For a long time, my mom managed the family’s finances. In 1995, when my father started Willow Creek, she was in charge. “Aaron was late with bills, so I just took over when we got married. And [I] stayed being in charge of saving money and paying all the bills, including the mortgage,” she said. However, as my dad made more and more money, my mom’s role as financial overseer got outsourced to an assistant.

By January 1999, with their family complete (I was born in 1997), the Brauns moved from a modest, single-story ranch style home to an imposing, two-story brown shingled home in the Kent Woodlands, an exclusive neighborhood nestled in the town of Kentfield. It looked like a gingerbread house come to life. Everything my mom had ever wanted was in that home on 45 Evergreen Drive. She gave her children, as well as herself, all the things she didn’t have: matching furniture, a big backyard, a luxurious suite-style primary bedroom, complete with a walk-in closet that is approximately the size of my current apartment. “Everybody — I mean everybody — said it was the most beautiful house in the Kent Woodlands,” she said. Even today, it’s still a source of pride for her.

My mom spent much of the early 2000s cultivating the life she’d always wanted.
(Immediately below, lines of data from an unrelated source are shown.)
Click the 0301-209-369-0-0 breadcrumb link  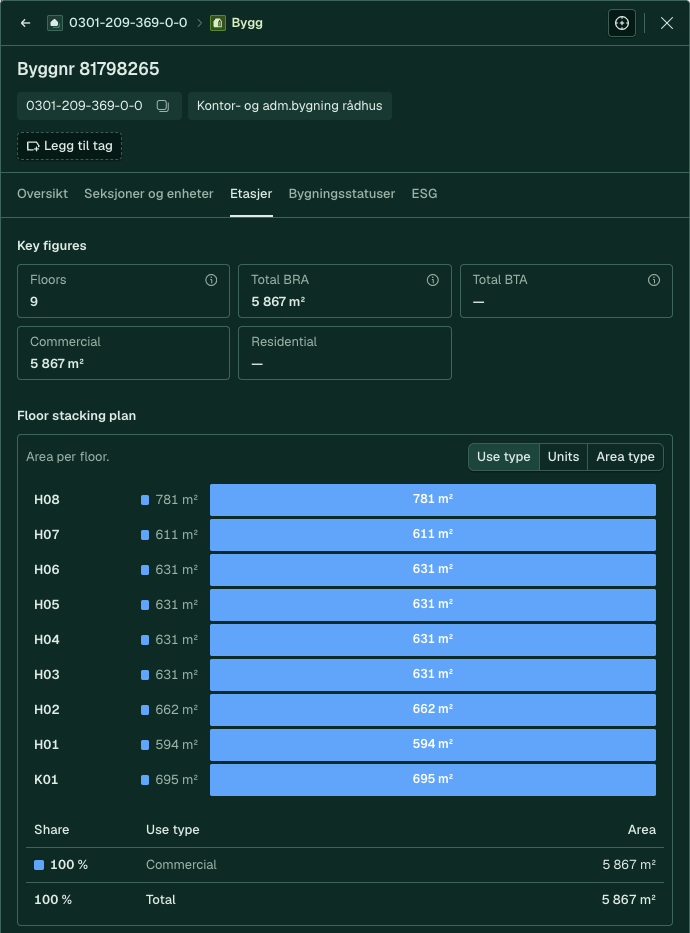[x=128, y=23]
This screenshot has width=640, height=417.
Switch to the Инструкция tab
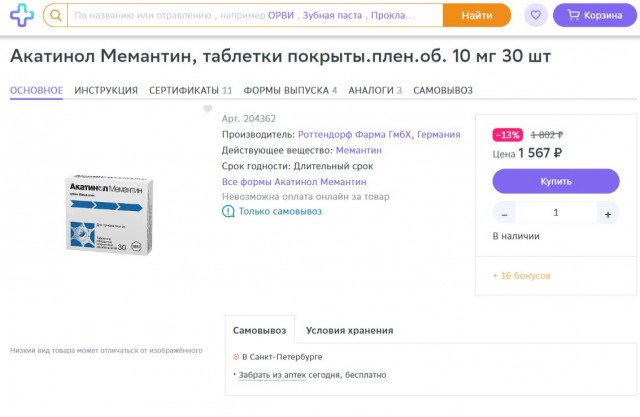tap(106, 90)
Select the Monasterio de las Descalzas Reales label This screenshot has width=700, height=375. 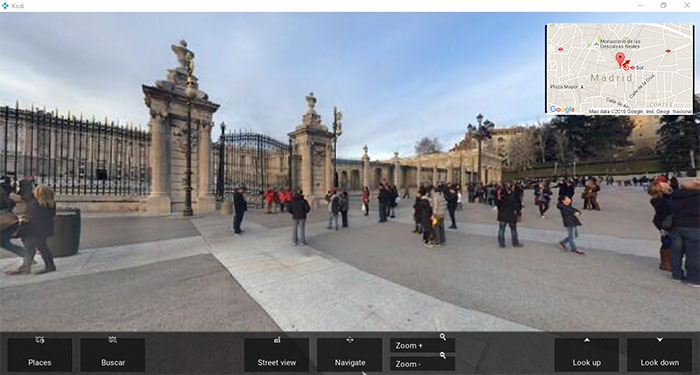tap(621, 43)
My parents threw lots of parties, inviting friends to revel in their fortune, even if these “friends” were judging them as well. “At one party, there was a mother from [my kids’] school who said, ‘Did you ever think Aaron would make this much money?’” But my mom said she was as shocked as anyone. All she ever wanted was as much money as her parents had. Yet once she surpassed that, she made sure people knew it. She wore Cartier around her neck and completed every outfit with one of the several Birkin bags in her rotation. Everything in her life at this point, from her house to her outfits to her cars (a Jaguar convertible and a succession of Cadillac, Range Rover, and Lexus sedans) was intended to paint a perfect picture of a perfect life. “I was an insecure person, and I would buy things to make people like me,” my mom admitted.

She and my father were also generous. They donated large sums of money to charities and the public schools their children attended. They also built my maternal grandparents a guest house on the sprawling eight-and-a-half-acre Napa Valley property they purchased in 2004.
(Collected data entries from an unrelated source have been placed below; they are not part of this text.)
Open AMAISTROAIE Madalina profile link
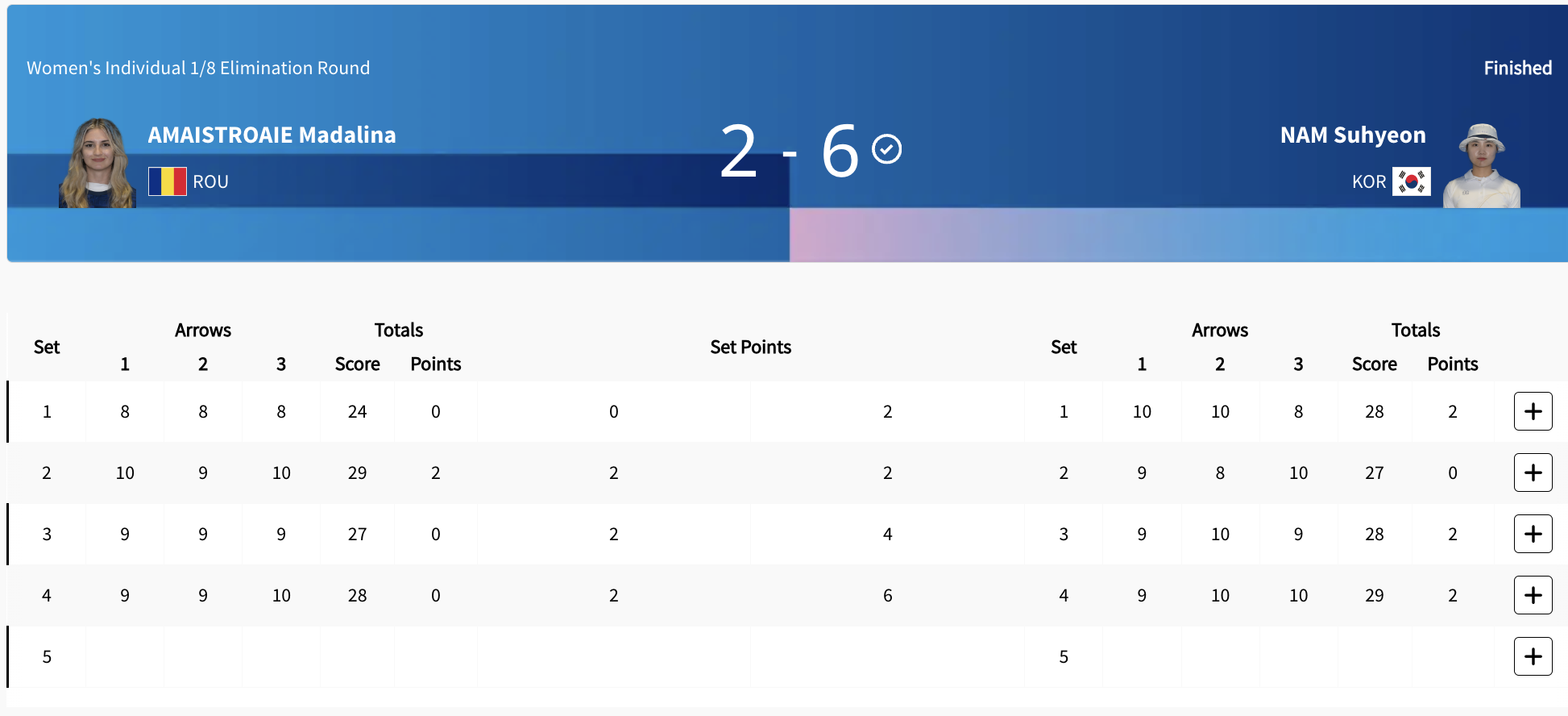1568x716 pixels. click(272, 135)
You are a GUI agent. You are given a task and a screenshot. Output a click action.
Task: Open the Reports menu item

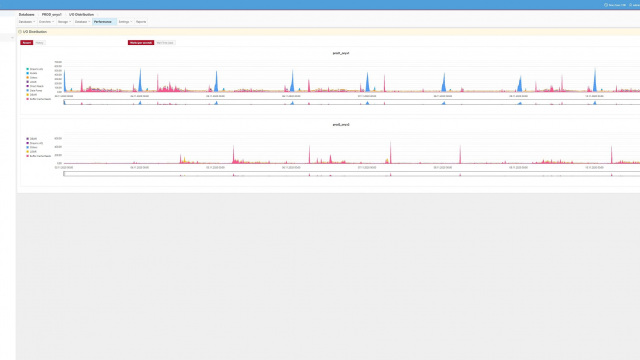point(141,22)
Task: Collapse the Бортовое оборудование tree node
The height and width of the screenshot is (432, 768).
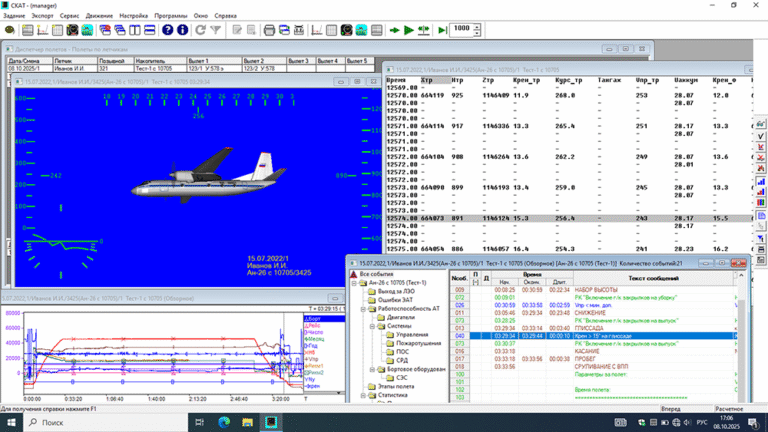Action: [x=371, y=369]
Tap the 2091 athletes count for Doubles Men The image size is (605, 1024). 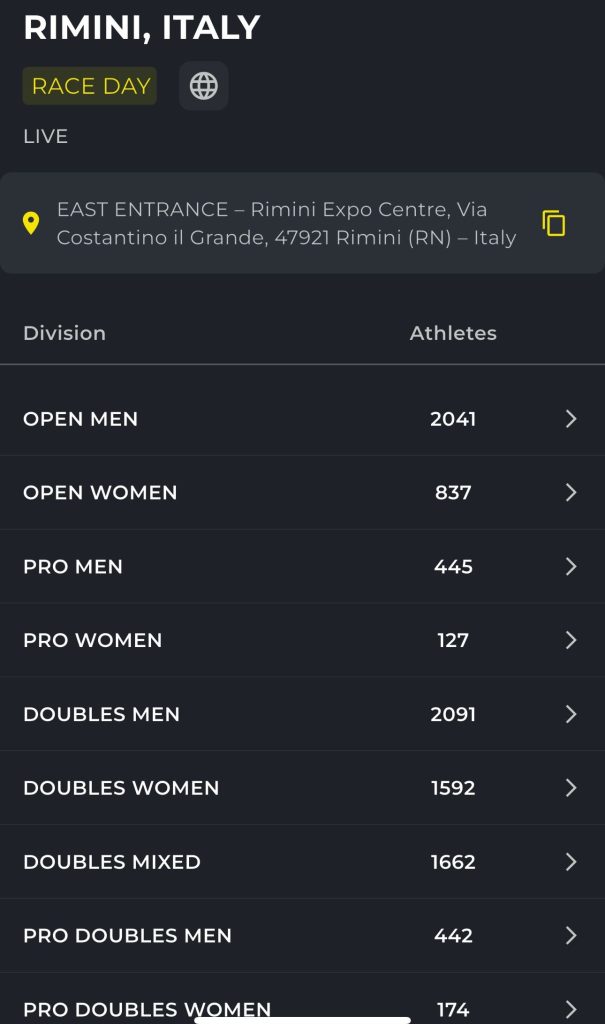(453, 714)
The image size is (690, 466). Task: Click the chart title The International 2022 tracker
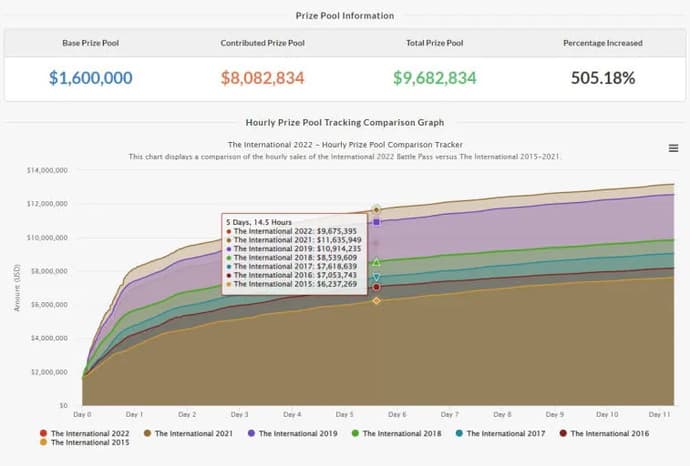345,145

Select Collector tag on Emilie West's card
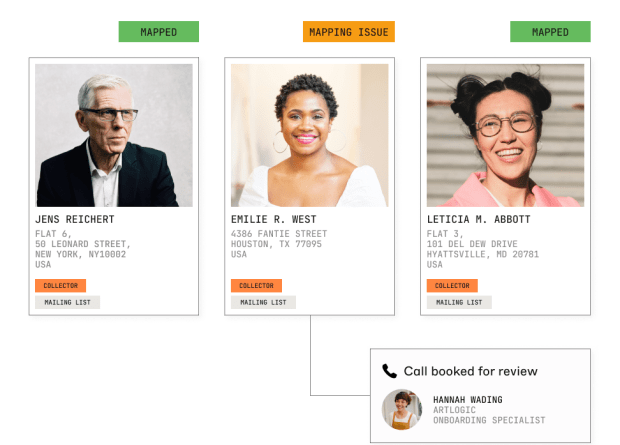pos(256,286)
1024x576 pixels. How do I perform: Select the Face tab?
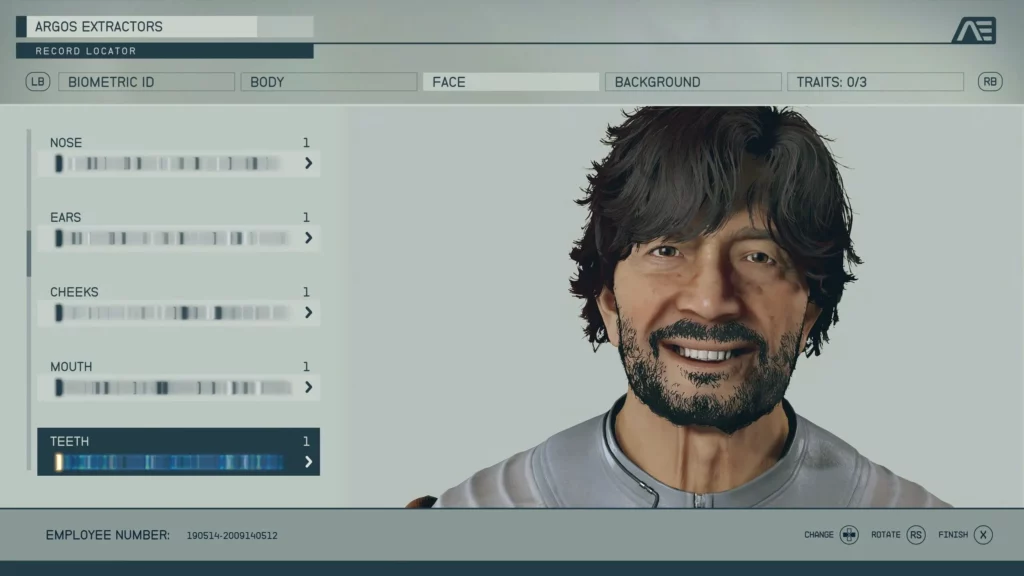coord(510,82)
Recently, I asked my mom if she thought in hindsight, the family would have benefitted from a second income when my dad’s hedge fund began to falter. “Had I known then what I knew now, of course it would have been nice to have some sort of a side business. But there was really nothing I was interested in. Nothing I felt like I was really good at except, you know, being a mom. I just did not have a lot of confidence in my abilities to do anything else.”

2009 was a big year. My dad was turning fifty, and my parents were celebrating their twenty-fifth wedding anniversary. To mark the occasions, they were planning a party at our home in Yountville, a small town in Napa Valley best known for its wineries and restaurants, including The French Laundry, which has a three-star Michelin Guide rating and was once called “the best restaurant in the world, period” by Anthony Bourdain. The party was planned for Labor Day weekend.

This was also the year that would change everything, even if my parents didn’t quite know it yet. Late on Tuesday, February 24, UBS notified my dad that Willow Creek had a margin call of about $13 million. Why? Because UBS had updated their “house” margin maintenance rules as they attempted to minimize risk following the huge losses that the bank incurred in 2008. Margin, in this case, is the money borrowed from a broker to purchase an investment. By making the margin call, UBS communicated that they would not be able to provide as much margin as they had previously, and my dad would quickly have to increase his collateral. He would have to come up with $13 million within five days.

At the time of the margin call, the stock market had been declining for eighteen months in the biggest drop since the Great Depression. Both buyers and sellers were not eager to make trades. The stocks that my dad had to sell were largely “illiquid,” meaning that when he sold them, particularly in a market that was itself going down, the value of the stock became pushed down as well. This meant that his portfolio at UBS overall was devalued, triggering yet another margin call.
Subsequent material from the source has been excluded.